Texas and Arkansas are loaded in December through Feburary. Mississippi at the right time we see 100's of thousands, usualy in December when we're down there for a week of duck hunting. Mo, Nebraska, South Dakota, North Dakota and North as they fly back to the North in the spring. 
Smoke


----------



## wavie (Feb 2, 2004)

duckhunterr13 said:


> its interesting that we have so many lakes not to mention the great lakes and they totally avoid this migratory route to go down the eastern coast and prairie pothole region


Saginaw Bay used to be a traditional stop over many moons ago. When agriculture practices really changed so did the snows migration patterns. Greaters on the east coast probably wont come this far west. Maybe the lessers will shift again to the east.

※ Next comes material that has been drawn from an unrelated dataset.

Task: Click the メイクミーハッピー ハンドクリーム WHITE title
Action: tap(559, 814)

I always found it odd that the majority of snows we shot in the very southern tip of James bay (hanna bay)flew west to Mantiboa and the dakotas. I'm sure a few of those filtered through MI.


----------



## Zorba (Jan 24, 2007)

wavie said:


> Saginaw Bay used to be a traditional stop over many moons ago. When agriculture practices really changed so did the snows migration patterns. Greaters on the east coast probably wont come this far west. Maybe the lessers will shift again to the east.
> 
> I always found it odd that the majority of snows we shot in the very southern tip of James bay (hanna bay)flew west to Mantiboa and the dakotas. I'm sure a few of those filtered through MI.


 
Canadas come through Michigan from James Bay. You would think that the snows from James Bay would also follow them down.


----------



## Zorba (Jan 24, 2007)

waxico said:


> sooner or later they'll find the feed and roost opportunities in Michigan.
> It might take another 5 years or so.
> 
> I definitely have seen an increase in Sea Duck numbers that are hanging around, due to the Zebra Mussels.
> ...


 
Do you think that agriculture lands have increased over the last 20 years? Enough to bring in more birds to Michigan. I know there is allot of farms in the SLP but, more to change migration.

I guess that I don't get down that way to enough to see a difference. 

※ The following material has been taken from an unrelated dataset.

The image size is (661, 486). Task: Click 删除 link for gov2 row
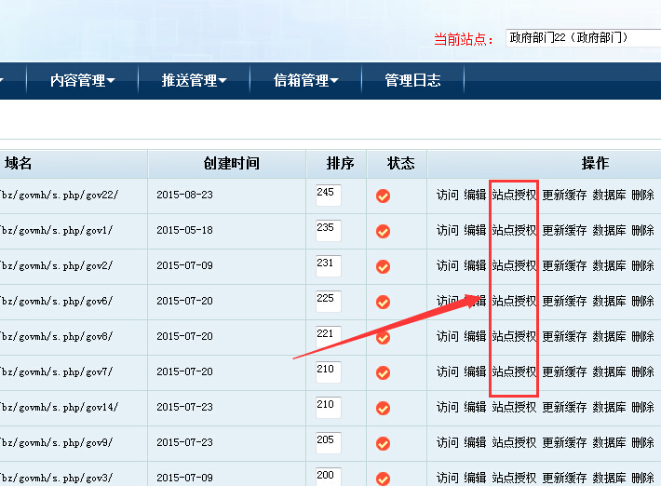(x=642, y=265)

It would be nice to see the extra birds


----------



## dankoustas (Sep 18, 2007)

I have heard that the huge overpopulation of snow geese are desimating their traditional arctic nesting and feeding grounds. This is why there are such liberal limits and spring hunting, I would think. Anyhow, I am wondering if the snows will start to come through Michigan more as they find new nesting and feeding grounds up north. All I know is that it would be fun to have them flying through here in decent numbers, I have never even seen one. Your thoughts??


----------



## duckhunterr13 (Jun 3, 2008)

dankoustas said:


> I have heard that the huge overpopulation of snow geese are desimating their traditional arctic nesting and feeding grounds. This is why there are such liberal limits and spring hunting, I would think. Anyhow, I am wondering if the snows will start to come through Michigan more as they find new nesting and feeding grounds up north. All I know is that it would be fun to have them flying through here in decent numbers, I have never even seen one. Your thoughts??


funny story,
i usually hunt the thumb quite a bit. every year we see more and more snows. i hunt with a mix of canadas and snows to mock farm ducks and geese they regularly land with up there. i left my 1 snow goose bigfoot at camp with another canada bigfoot and at about 9am a single canada and a single snow (grouped together) passed my floating rig (@60+yds up) and landed in my camp with the damn decoys i left behind. i started the stalk from my blind and just when i got far enough away from the blind not to hide again, they took off and were coming back to my floaters AND BUSTED ME!!! never got a shot off. go figure. but i do see them up there, and i have harvested a blue up there recently. check my albums for the pics if interested


----------



## eyecatcher (Feb 2, 2004)

I hunted the bay for many years and we never really had any snows/blues in any numbers. It seems we would only get them when they had a late hatch they would stop off to rest the young, other then that they went over us on their way to Texas. The big thing is we are not really in either the Atlantic or Mississippi flyways we are sort of between the two. We don't get the big number of birds the center of the each flyway gets. We have a fair population of local birds and we get some flight birds but nothing compared to the center of the Mississippi flyway.


----------